Stored items:

BEGIN

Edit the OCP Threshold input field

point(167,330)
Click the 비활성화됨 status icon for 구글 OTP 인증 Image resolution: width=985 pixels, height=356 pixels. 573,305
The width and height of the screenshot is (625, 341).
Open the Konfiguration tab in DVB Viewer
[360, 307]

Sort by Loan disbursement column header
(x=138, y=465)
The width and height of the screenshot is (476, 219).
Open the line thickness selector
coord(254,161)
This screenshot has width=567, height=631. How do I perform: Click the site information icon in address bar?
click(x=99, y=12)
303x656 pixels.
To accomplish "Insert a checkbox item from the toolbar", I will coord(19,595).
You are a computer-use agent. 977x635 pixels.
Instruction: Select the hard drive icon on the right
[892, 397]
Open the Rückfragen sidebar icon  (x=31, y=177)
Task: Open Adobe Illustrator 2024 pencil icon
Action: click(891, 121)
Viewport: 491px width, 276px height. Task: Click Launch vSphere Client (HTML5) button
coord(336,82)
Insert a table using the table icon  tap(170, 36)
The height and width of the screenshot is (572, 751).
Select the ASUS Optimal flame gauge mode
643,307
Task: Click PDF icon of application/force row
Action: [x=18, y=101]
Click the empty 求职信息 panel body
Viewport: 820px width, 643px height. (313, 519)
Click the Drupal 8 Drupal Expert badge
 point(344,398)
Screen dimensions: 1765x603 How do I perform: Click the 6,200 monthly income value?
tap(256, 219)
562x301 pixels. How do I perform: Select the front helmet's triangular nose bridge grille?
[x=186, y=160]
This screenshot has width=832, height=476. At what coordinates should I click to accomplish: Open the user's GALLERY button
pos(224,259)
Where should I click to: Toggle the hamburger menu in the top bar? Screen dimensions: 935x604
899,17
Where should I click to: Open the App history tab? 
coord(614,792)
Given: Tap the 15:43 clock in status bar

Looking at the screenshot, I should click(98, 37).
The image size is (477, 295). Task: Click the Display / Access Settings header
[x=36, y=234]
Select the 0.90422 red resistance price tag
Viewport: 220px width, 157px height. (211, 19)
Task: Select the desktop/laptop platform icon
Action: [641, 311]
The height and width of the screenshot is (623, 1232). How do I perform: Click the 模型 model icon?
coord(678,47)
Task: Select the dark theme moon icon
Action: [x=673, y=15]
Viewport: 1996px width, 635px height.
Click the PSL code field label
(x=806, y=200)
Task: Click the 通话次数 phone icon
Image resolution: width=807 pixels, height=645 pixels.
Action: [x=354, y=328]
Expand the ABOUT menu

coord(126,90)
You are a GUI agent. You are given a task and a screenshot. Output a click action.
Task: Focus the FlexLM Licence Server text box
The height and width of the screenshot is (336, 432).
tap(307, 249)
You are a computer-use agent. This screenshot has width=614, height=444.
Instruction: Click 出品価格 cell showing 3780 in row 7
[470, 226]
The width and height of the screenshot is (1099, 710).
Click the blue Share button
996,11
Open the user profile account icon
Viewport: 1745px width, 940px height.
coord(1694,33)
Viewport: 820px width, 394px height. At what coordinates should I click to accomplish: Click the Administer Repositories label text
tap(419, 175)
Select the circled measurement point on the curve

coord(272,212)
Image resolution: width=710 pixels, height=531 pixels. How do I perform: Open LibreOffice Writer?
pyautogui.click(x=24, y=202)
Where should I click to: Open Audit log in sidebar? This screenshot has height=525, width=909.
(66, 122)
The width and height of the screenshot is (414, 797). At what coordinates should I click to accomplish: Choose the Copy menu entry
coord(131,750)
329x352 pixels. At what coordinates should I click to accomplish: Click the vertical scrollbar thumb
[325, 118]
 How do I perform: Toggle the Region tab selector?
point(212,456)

END

[About this task] All lines above containing the string "agent" are to be collected.

[Written solution]
You are a computer-use agent. 977x635 pixels.
You are a GUI agent. You are given a task and a screenshot. Output a click action.
You are a computer-use agent. This screenshot has width=614, height=444.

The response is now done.